Have you been seeing the term, “Open Enrollment,” a lot lately? Maybe in work emails, postcards from AARP in the mail, or ads on TV? Do you know what open enrollment is and why it matters? Open Enrollment is the one time each year that many of us have a chance to make decisions about our insurance coverage for things like medical, dental, and eye care. For many employers and those receiving Medicare, that open enrollment window is now! It matters because our health changes and our needs change and once the open enrollment window is closed, it’s often closed for another year. This is your reminder to enroll now!


First things first when it comes to open enrollment is to know the coverage that you currently have. Look over your policy and talk to your human resources department or insurance carriers if you have any questions or concerns. You can also look at what parts of your policy you benefited from and if there are other benefits you didn’t utilize. You may also find there were other benefits that you had and would have liked to have used, but you didn’t know about them. Depending on your use this year, you may decide that it’s time to adjust.

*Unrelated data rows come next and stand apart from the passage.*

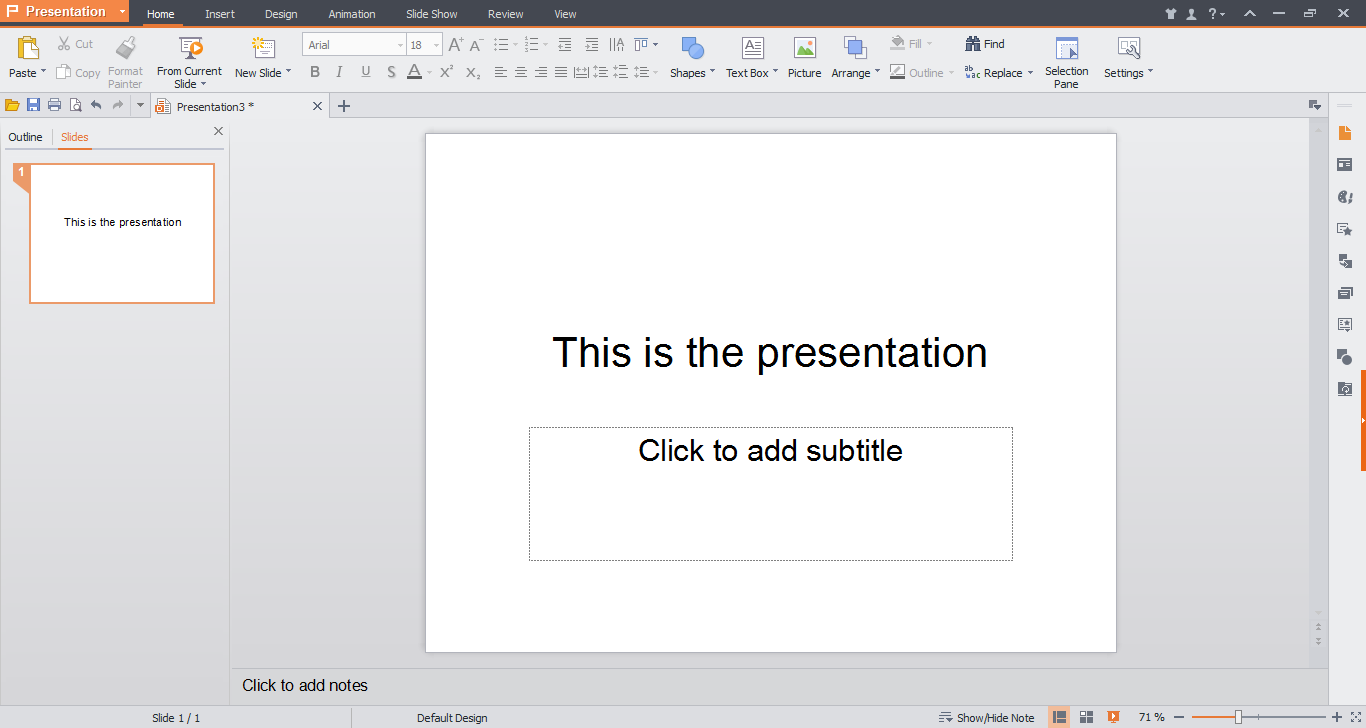
Task: Select the slide 1 thumbnail
Action: 122,233
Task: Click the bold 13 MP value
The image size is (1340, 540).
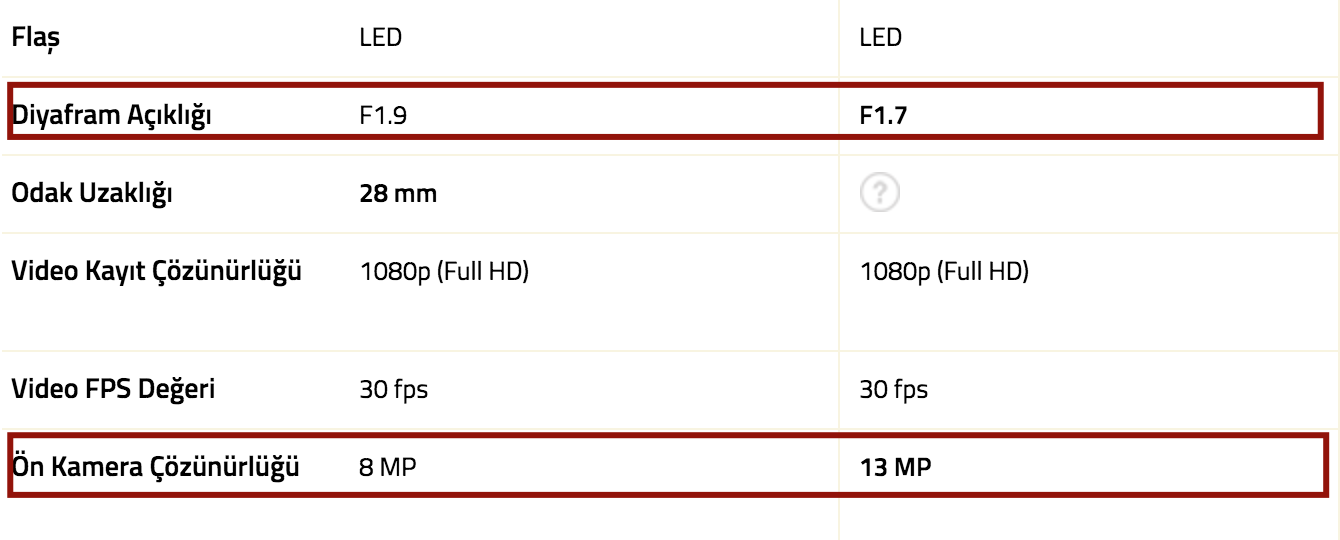Action: click(896, 467)
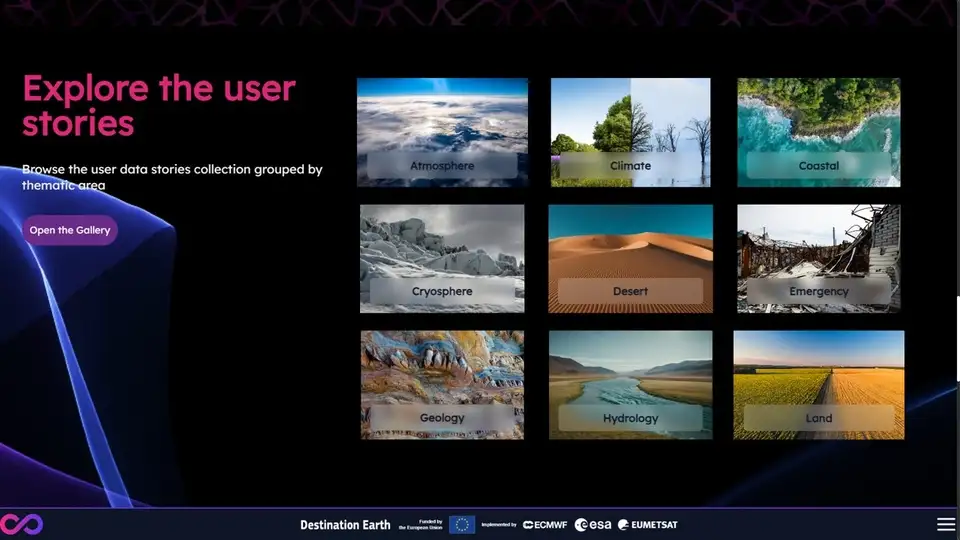Select the Emergency thematic tile
The height and width of the screenshot is (540, 960).
pyautogui.click(x=818, y=258)

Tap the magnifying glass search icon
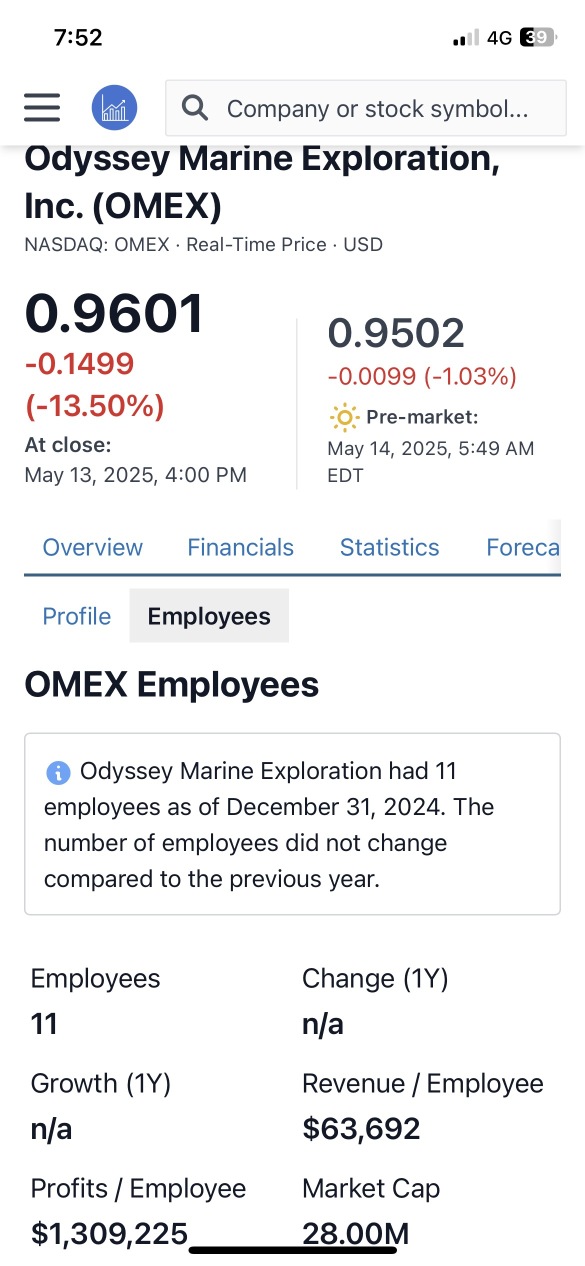tap(196, 108)

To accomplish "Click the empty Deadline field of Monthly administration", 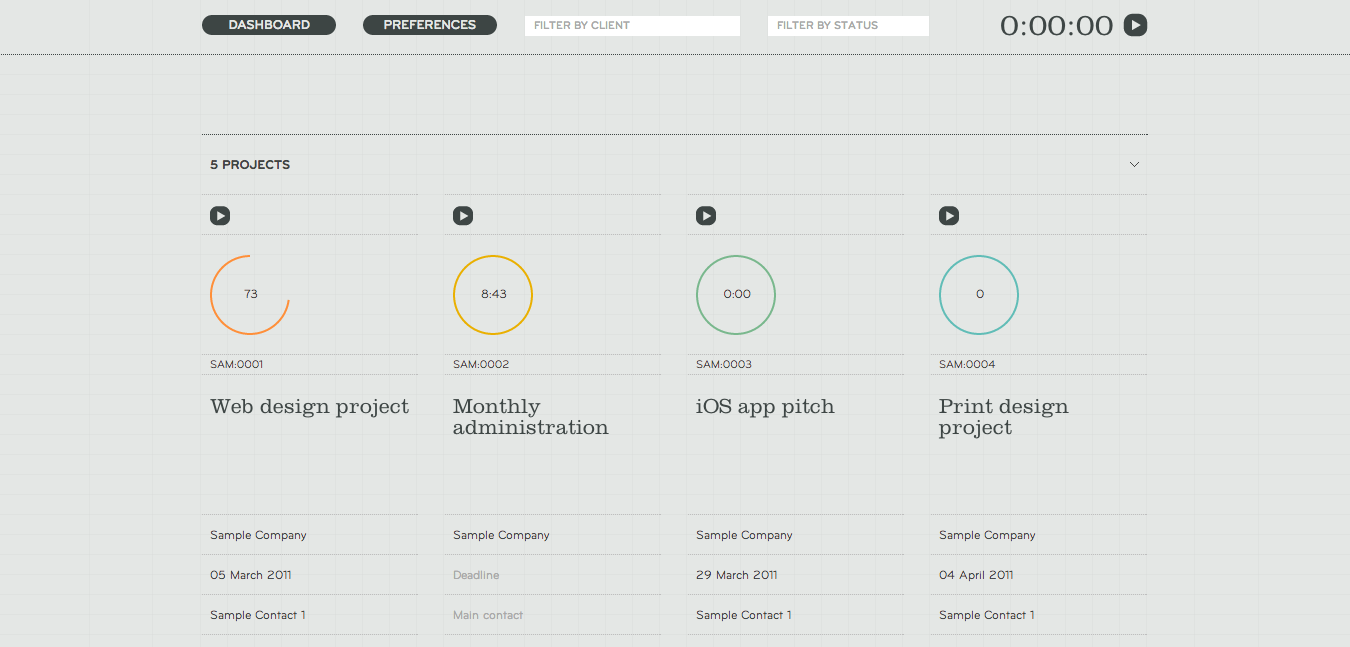I will coord(476,575).
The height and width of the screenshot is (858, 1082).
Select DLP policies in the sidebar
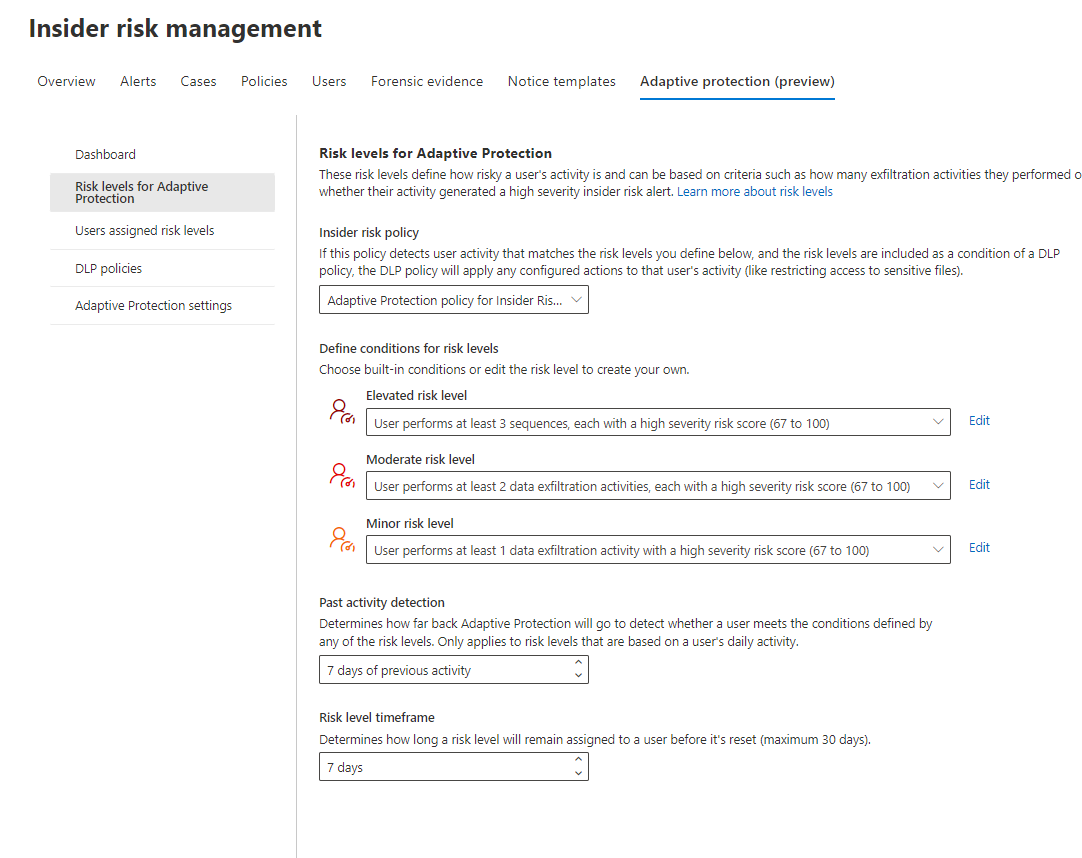[x=108, y=268]
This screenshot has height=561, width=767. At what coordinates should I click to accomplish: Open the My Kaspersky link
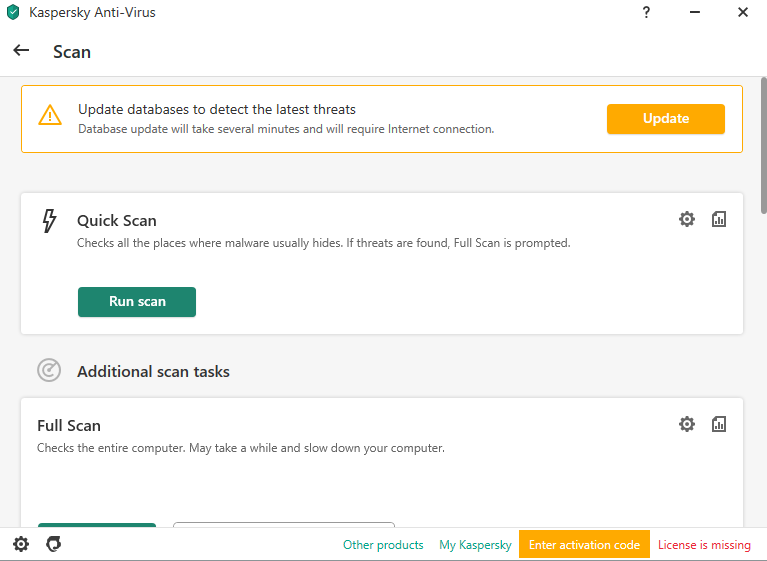(475, 545)
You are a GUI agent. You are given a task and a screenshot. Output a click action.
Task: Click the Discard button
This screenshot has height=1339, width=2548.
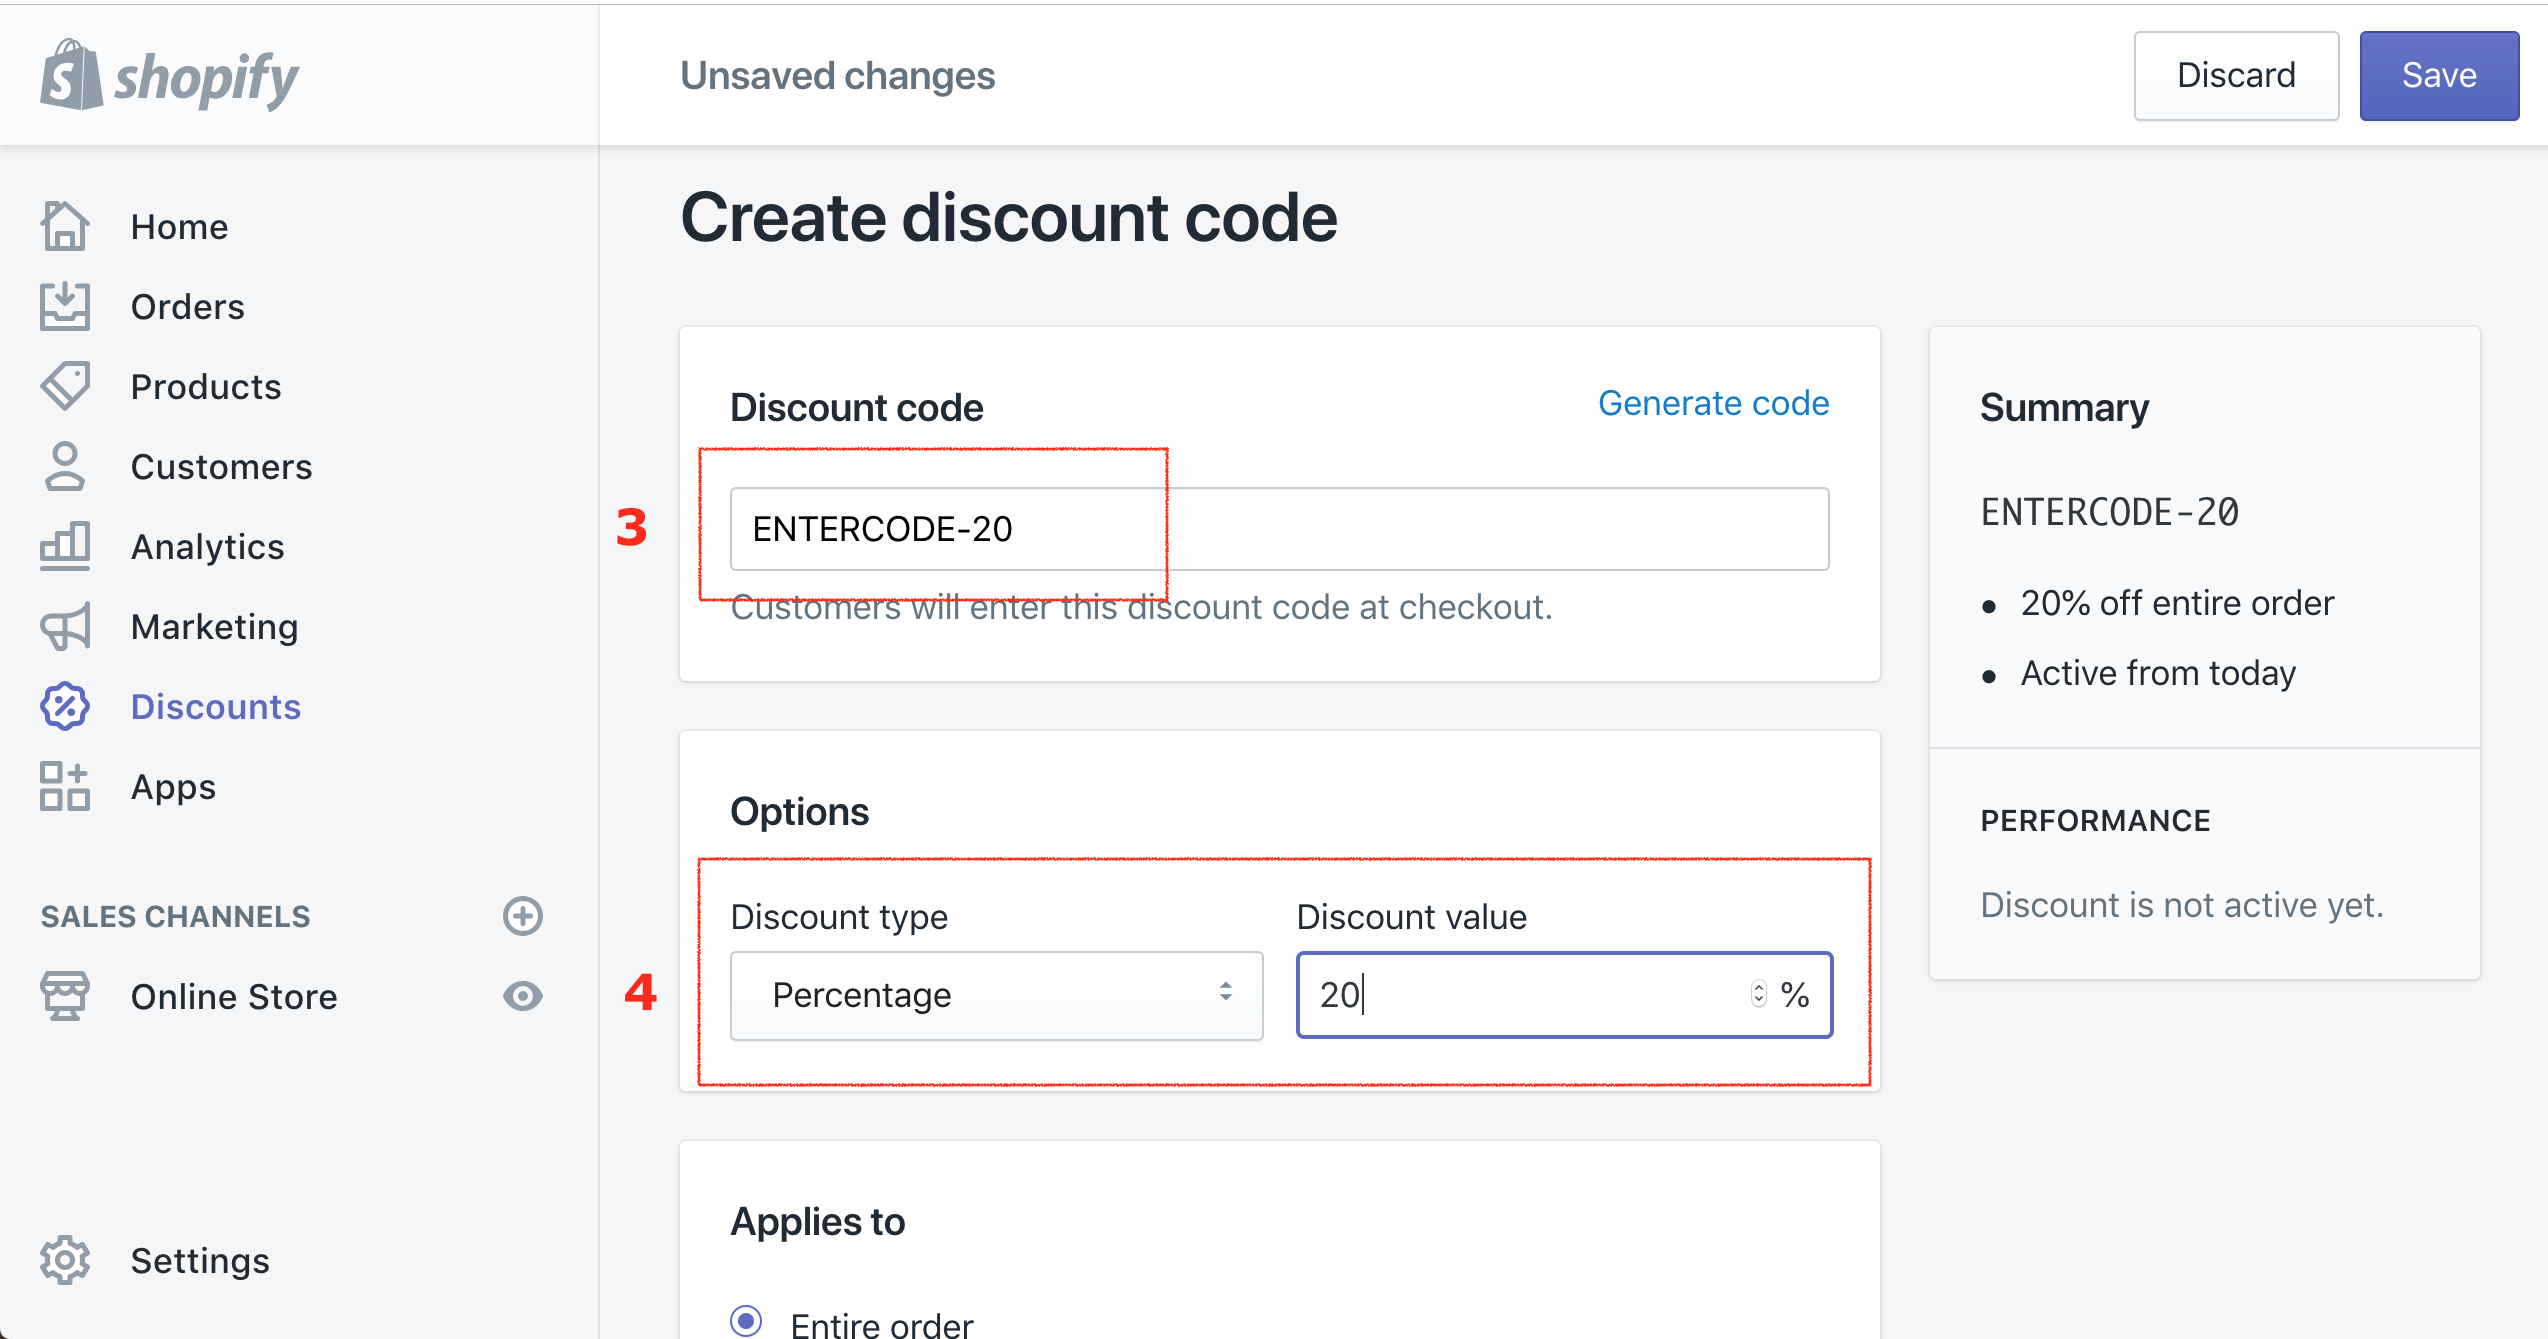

Second, what does 2023 hold in store? Will you be retiring? Having a baby? Surgery? Divorce? Have you noted you need new glasses or having dental issues? Depending on what you project for 2023 you may want to add new coverage or upgrade your plan. Many people opt out of eye insurance when it can be a very minimal cost and cover preventative eye care. If you opted out of dental insurance this year, you may want to add it back on to skip paying out-of-pocket for cleanings that may be covered up to four times a year. If you will be shifting to Medicare in 2023, consider joining an online Medicare boot camp class or talking to the NEK Council on Aging (1-800-642-5119 or (802) 748-5182) for support and guidance.


Third, while you are investigating your policies and coverage take notes about what your options and benefits are. Many people find they are paying out-of-pocket for benefits they didn’t know they had. Does your insurance cover gym reimbursements, massage, other holistic care, free apps, or other discounts that can help you as you take better care of yourself? There may also be discounts for having your prescriptions mailed to your home or health savings account options too. What types of preventive care such as mammograms or blood work may be available to you at no cost? Take notice of what options you have for seeing providers if you are planning to see a specialist. Seeing an “in-network,” provider may save you a lot of money rather than going, “out-of-network.” Take some time to get to know what you are paying for and plan to use it!


Be proactive and ask for information on mental health and substance abuse coverage. Sometimes there are limits on the number of visits or limits on the amount of coverage for a lifetime. Better to know what is covered before you use up all your visits or max out on coverage. Your insurance provider may also limit the number of free visits with an online health coach, mental health applications for phones and tablets, and educational resources to help us all through the different stages of life, especially in a climate of changing mental health needs.


Lastly, once you have identified your needs for the year ahead, make a plan to enroll ASAP! Many companies cut off their options for enrollment by early December, ask your employer or insurance company about your specific date. Life can change pretty quickly and it’s important that you are covered as best you can be. Weigh the cost and benefits of what plans and options will be best for you and if you identify you need to make some changes, don’t wait! Insurance policy changes are soon coming to a close – enroll now!